Recall the functional equation for a Dirichlet $L$-function, which states that $$ \Lambda(s, \chi) := \left( \frac{\pi}{q} \right)^{-(s + A)/2} \Gamma(\tfrac{s + A}{2})L(s, \chi),$$ where $$ A = \begin{cases} 0 & \text{if } \chi(-1) = 1 \\ 1 & \text{if } \chi(-1) = -1 \end{cases},$$ satisfies the functional equation $$ \Lambda(1-s, \overline{\chi}) = \frac{i^A \sqrt q}{\tau(\chi)} \Lambda(s, \overline{\chi}).$$
There are several pieces here to disentangle. Note that $\overline{\chi}$ is the character obtained by (complex) conjugating $\chi$. For the example in your post, $\chi = \overline{\chi}$ since $\chi$ is real-valued. The function $\tau(\chi)$ is a Gauss sum, which are a bit annoying in general but ultimately they are a short finite sum. Note that when $\chi$ is quadratic, as in your example problem in the post, the Gauss sum is already known and $\tau(\chi) = \sqrt q$ if $q \equiv 1 \bmod 4$ and $\tau(\chi) = i \sqrt q$ if $q \equiv 3 \bmod 4$.

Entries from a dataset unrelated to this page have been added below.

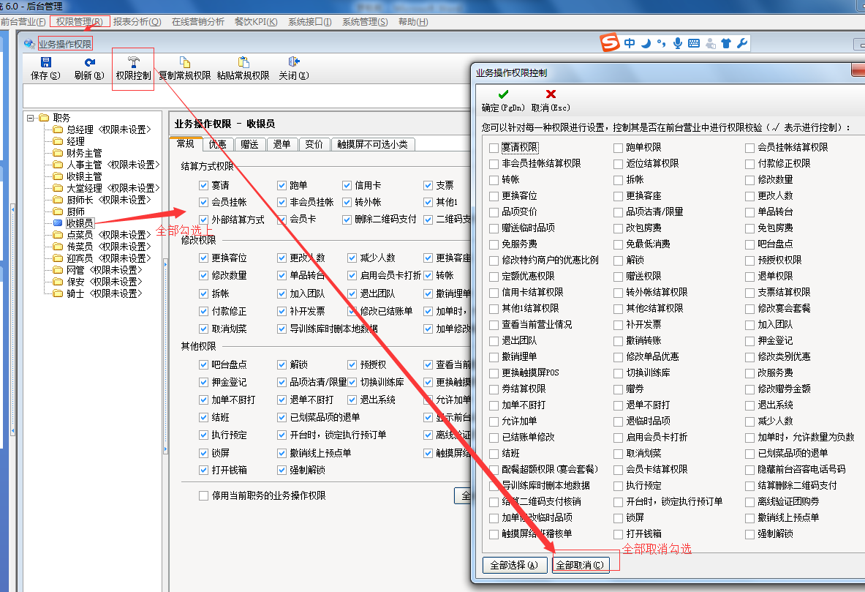
Task: Enable the 宴请权限 checkbox
Action: 494,148
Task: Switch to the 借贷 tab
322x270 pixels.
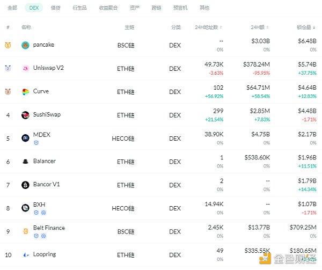Action: [x=55, y=8]
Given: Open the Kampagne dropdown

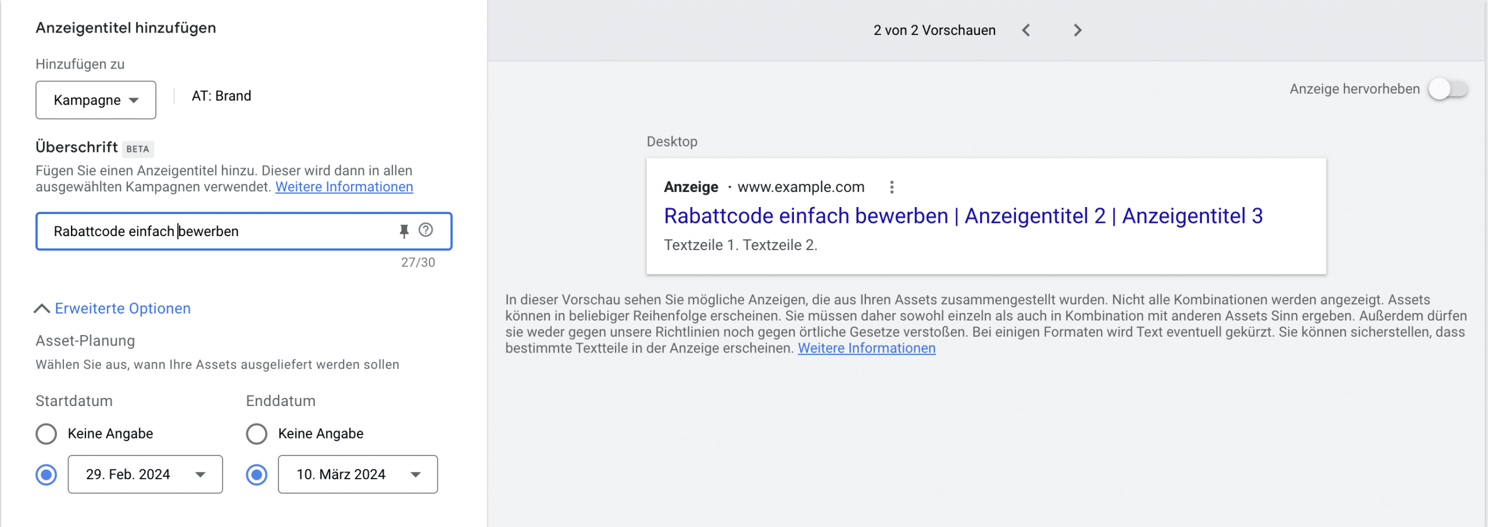Looking at the screenshot, I should point(95,99).
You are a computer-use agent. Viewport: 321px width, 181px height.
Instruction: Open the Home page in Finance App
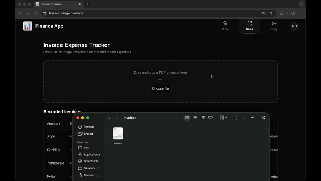[x=225, y=26]
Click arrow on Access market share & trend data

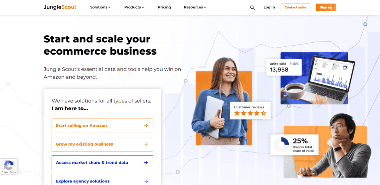[145, 163]
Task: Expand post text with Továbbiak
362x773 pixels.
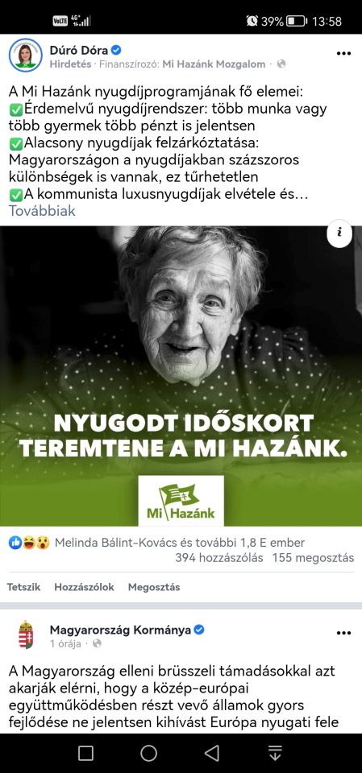Action: coord(42,211)
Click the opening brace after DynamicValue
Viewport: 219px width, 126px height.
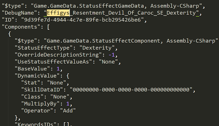(x=68, y=76)
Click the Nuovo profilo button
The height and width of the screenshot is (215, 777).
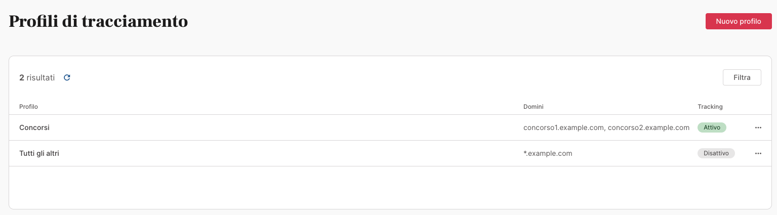click(739, 21)
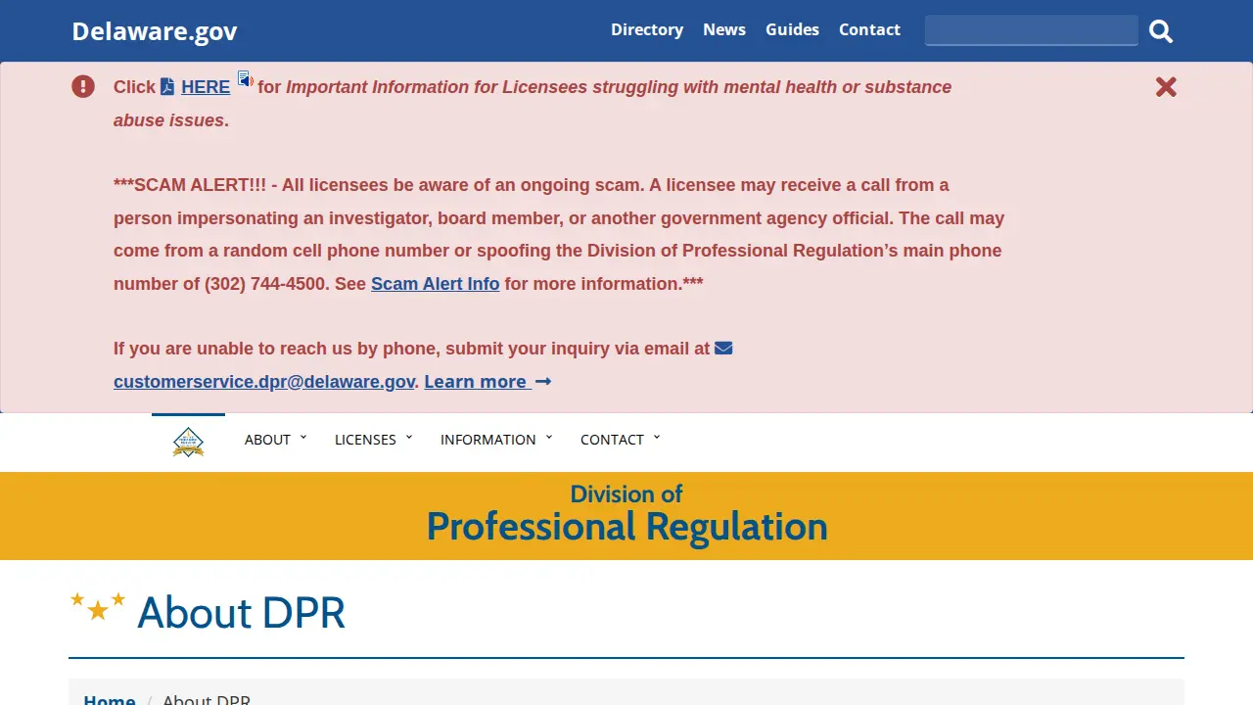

An example application: your question
Let's specialize to your post now. The underlying character $\chi$ is the primitive character mod $3$, given by $$ \chi(a) = \begin{cases} 0 & \text{if } a \equiv 0 \bmod 3 \\ 1 & \text{if } a \equiv 1 \bmod 3 \\ -1 & \text{if } a \equiv 2 \bmod 3 \end{cases}.$$ For concreteness, from the Euler product representation, we see that $$ L(1, \chi) = \prod_p (1 - \chi(p)/p)^{-1} = \prod_{p \equiv 1 \bmod 3} \left(1 - \frac{1}{p}\right) \prod_{p \equiv 2 \bmod 3} \left(1 + \frac{1}{p}\right).$$
From the corollary to the theorem above, we see that $$L(0, \chi) = -\frac{1}{3} \left(1 - 2\right) = \frac{1}{3}.$$ Since $3 \equiv 3 \bmod 4$, we have that $\tau(\chi) = i \sqrt 3$, and $A = 1$ (as appears in the functional equation above). Note again that $\overline{\chi} = \chi$.

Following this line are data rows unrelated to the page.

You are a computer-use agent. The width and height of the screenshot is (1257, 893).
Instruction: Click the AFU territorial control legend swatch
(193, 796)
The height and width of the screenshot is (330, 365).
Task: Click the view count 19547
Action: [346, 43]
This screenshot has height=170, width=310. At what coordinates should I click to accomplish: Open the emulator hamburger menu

Thus $$\Lambda(1, \chi) = \frac{i \sqrt 3}{i \sqrt 3} \Lambda(0, \chi),$$ or rather $$ L(1, \chi) \left( \frac{\pi}{3} \right)^{-1} \Gamma(1) = L(0, \chi) \left( \frac{\pi}{3} \right)^{-1/2} \Gamma(1/2).$$ Rearranging, we find that $$ L(1, \chi) = L(0, \chi) \left( \frac{\pi}{3} \right)^{1/2} \Gamma(1/2) / \Gamma(1).$$ I note that $\Gamma(1/2) = \pi^{1/2}$, $\Gamma(1) = 0! = 1$, and (from above) $L(0, \chi) = 1/3$, so ultimately $$ L(1, \chi) = \frac{1}{3} \frac{\pi}{\sqrt 3} = \frac{\pi\sqrt 3}{9}.$$
(Aside: this can be quickly verified in sage, and this is the output of
quadratic_L_function_exact(1, -3). The-in-3comes from a choice of numerator and denominator in specifying Dirichlet characters).Convergence of Keith's answer
Keith Conrad showed that one reduces this computation to computing $$ \frac{1}{L(1,\chi_D)}\prod_{p} \frac{1 - (D|p)/(p-1)}{1 - (D|p)/p} = \frac{1}{L(1,\chi_D)}\prod_{p} \left(1 - \left(\frac{\chi(p)}{(p-1)(p-\chi(p))} \right) \right)$$ (where I've kept the simplified RHS explicit, instead of replacing it with a big Oh term). Generically, the convergence of an infinite product, written in this form, is the same speed as the convergence of the corresponding infinite series $$ \sum_{p} \left( \frac{\chi(p)}{(p-1)(p-\chi(p))} \right),$$ which converges at a rate at worst the same as $$ \sum_n \frac{1}{n^2}.$$ But in fact the series is approximately alternating, and the rate of convergence will be much faster.
From heuristics coming from the alternating series test, you might expect that to compute the first $d$ digits, you should need to use the first $\sqrt d$ terms or so.
Proof of Theorem
I will later edit in some exposition of this theorem, but this follows from representing the Dirichlet $L$-function as a sum of Hurwitz zeta functions and then evaluating each of these Hurwitz zeta functions at negative integer arguments. This is roughly done in Apostol's Intro to Analytic Number Theory, chapter 12.
But the point is that almost each step is actually very elementary, with the possible exception of proving the functional equations. Apostol actually uses the functional equations of Hurwitz zeta functions to prove the functional equation for Dirichlet $L$-functions, but some complex analysis gets involved.